■ DO THIS
Turn everything from the start of the items down to the line containing "I will point(1021,655).", that line included, into a Markdown table with two columns, Row and Line. Number each row and leave out blank lines.

■ WORKING DATA
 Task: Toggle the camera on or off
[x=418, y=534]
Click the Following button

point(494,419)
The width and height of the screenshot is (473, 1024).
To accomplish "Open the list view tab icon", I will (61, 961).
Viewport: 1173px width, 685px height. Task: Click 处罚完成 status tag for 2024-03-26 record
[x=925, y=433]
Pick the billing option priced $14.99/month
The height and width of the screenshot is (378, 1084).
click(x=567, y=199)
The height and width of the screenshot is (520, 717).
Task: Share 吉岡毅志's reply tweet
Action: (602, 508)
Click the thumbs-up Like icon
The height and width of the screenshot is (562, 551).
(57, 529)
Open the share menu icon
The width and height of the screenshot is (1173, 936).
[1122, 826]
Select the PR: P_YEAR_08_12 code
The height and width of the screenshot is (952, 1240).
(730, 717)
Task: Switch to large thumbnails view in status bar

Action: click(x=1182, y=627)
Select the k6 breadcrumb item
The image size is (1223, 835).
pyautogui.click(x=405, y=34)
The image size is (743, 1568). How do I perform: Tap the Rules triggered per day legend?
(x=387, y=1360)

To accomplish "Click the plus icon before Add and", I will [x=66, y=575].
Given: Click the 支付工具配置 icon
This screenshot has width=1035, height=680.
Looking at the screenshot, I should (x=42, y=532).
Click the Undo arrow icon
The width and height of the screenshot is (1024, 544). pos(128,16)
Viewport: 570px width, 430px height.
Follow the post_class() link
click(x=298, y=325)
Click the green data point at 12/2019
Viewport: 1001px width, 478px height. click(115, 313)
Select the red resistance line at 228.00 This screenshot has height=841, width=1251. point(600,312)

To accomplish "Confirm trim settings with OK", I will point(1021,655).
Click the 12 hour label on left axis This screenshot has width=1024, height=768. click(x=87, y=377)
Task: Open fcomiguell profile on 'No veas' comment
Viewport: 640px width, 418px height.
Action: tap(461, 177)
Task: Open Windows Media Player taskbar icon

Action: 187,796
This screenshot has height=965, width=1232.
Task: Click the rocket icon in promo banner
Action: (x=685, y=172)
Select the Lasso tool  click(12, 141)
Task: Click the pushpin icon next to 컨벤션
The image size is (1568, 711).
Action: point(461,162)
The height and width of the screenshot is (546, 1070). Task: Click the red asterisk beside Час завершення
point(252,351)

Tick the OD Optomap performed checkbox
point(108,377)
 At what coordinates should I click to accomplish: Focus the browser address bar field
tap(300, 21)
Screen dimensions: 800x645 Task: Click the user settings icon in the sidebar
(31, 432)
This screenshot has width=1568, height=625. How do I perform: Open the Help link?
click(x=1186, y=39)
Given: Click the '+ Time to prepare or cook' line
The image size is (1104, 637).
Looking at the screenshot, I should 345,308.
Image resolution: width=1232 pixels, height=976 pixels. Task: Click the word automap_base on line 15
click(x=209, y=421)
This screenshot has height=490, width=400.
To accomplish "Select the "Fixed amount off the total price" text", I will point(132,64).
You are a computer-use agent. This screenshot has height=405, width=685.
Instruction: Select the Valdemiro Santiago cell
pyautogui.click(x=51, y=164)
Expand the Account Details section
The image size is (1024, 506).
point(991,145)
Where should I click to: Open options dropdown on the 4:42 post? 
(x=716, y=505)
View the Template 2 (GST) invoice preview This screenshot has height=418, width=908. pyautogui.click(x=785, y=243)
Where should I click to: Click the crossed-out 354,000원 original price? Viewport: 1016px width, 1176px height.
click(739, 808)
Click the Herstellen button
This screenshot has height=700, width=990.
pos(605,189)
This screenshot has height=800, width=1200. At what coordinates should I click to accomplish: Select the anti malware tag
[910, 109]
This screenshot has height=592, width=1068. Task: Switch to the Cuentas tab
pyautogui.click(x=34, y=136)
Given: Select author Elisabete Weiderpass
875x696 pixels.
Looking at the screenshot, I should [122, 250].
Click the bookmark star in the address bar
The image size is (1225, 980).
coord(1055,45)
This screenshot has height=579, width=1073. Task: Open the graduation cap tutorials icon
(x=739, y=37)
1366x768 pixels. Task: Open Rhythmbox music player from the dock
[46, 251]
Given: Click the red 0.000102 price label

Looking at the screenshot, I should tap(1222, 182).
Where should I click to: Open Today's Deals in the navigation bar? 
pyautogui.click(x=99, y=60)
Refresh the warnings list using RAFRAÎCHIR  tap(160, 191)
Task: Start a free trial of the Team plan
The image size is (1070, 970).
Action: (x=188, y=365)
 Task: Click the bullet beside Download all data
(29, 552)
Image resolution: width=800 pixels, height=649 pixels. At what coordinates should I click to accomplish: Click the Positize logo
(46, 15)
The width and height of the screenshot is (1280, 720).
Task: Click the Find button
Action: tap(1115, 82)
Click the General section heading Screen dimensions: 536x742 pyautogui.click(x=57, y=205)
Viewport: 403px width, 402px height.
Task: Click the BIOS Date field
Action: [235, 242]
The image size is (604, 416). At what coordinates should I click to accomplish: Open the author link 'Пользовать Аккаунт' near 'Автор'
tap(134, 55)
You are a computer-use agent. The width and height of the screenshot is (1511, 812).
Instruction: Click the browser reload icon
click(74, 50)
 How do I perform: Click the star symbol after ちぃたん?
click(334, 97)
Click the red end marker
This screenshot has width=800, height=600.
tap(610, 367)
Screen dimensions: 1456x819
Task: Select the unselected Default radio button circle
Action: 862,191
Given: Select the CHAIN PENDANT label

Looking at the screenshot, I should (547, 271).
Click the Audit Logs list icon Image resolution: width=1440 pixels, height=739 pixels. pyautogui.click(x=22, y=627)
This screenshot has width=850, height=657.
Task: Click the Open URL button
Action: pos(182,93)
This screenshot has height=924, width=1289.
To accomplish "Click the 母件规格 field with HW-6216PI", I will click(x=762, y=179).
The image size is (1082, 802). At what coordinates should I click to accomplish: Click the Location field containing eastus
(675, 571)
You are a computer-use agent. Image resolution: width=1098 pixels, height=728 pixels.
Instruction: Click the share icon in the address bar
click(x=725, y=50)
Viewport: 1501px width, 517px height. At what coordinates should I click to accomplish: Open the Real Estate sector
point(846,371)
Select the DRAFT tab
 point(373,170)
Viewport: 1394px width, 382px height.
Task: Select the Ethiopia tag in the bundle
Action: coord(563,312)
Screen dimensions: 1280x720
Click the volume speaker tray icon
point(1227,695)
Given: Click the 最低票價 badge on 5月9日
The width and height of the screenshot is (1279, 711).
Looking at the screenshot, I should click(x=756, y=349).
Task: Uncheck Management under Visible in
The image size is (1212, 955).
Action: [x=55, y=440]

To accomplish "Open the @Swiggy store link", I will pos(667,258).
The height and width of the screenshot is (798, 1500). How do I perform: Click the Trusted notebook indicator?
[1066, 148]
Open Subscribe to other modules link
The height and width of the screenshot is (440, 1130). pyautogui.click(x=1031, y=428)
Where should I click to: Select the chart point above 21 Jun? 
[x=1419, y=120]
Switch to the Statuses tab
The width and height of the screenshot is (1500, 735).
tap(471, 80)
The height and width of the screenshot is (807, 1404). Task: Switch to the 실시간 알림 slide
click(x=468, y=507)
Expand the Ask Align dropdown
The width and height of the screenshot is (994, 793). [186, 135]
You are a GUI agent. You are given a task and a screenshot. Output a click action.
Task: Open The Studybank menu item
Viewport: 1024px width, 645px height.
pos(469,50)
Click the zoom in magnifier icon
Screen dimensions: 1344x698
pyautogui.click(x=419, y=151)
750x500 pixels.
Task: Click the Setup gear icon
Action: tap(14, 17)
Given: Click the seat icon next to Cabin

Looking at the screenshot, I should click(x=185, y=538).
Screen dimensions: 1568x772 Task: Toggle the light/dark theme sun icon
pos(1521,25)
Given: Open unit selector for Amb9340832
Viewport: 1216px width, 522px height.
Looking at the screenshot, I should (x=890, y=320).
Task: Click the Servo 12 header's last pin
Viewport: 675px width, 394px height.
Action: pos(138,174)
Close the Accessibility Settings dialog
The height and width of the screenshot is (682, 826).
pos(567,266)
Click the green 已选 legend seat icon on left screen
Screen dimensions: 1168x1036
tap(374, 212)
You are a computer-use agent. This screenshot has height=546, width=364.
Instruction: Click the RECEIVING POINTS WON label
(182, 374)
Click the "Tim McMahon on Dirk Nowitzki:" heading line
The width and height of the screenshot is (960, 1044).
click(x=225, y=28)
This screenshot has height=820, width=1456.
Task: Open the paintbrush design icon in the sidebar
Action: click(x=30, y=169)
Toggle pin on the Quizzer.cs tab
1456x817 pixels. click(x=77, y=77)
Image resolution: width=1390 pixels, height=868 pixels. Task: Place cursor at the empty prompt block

■ EXPECTED ANSWER
| Row | Line |
|---|---|
| 1 |  Task: Toggle the camera on or off |
| 2 | [x=418, y=534] |
| 3 | Click the Following button |
| 4 | point(494,419) |
| 5 | The width and height of the screenshot is (473, 1024). |
| 6 | To accomplish "Open the list view tab icon", I will (61, 961). |
| 7 | Viewport: 1173px width, 685px height. Task: Click 处罚完成 status tag for 2024-03-26 record |
| 8 | [x=925, y=433] |
| 9 | Pick the billing option priced $14.99/month |
| 10 | The height and width of the screenshot is (378, 1084). |
| 11 | click(x=567, y=199) |
| 12 | The height and width of the screenshot is (520, 717). |
| 13 | Task: Share 吉岡毅志's reply tweet |
| 14 | Action: (602, 508) |
| 15 | Click the thumbs-up Like icon |
| 16 | The height and width of the screenshot is (562, 551). |
| 17 | (57, 529) |
| 18 | Open the share menu icon |
| 19 | The width and height of the screenshot is (1173, 936). |
| 20 | [1122, 826] |
| 21 | Select the PR: P_YEAR_08_12 code |
| 22 | The height and width of the screenshot is (952, 1240). |
| 23 | (730, 717) |
| 24 | Task: Switch to large thumbnails view in status bar |
| 25 | Action: click(x=1182, y=627) |
| 26 | Select the k6 breadcrumb item |
| 27 | The image size is (1223, 835). |
| 28 | pyautogui.click(x=405, y=34) |
| 29 | The image size is (743, 1568). How do I perform: Tap the Rules triggered per day legend? |
| 30 | (x=387, y=1360) |
| 31 | To accomplish "Click the plus icon before Add and", I will [x=66, y=575]. |
| 32 | Given: Click the 支付工具配置 icon |
| 33 | This screenshot has width=1035, height=680. |
| 34 | Looking at the screenshot, I should (x=42, y=532). |
| 35 | Click the Undo arrow icon |
| 36 | The width and height of the screenshot is (1024, 544). pos(128,16) |
| 37 | Viewport: 570px width, 430px height. |
| 38 | Follow the post_class() link |
| 39 | click(x=298, y=325) |
| 40 | Click the green data point at 12/2019 |
| 41 | Viewport: 1001px width, 478px height. click(115, 313) |
| 42 | Select the red resistance line at 228.00 This screenshot has height=841, width=1251. point(600,312) |
| 43 | To accomplish "Confirm trim settings with OK", I will point(1021,655). |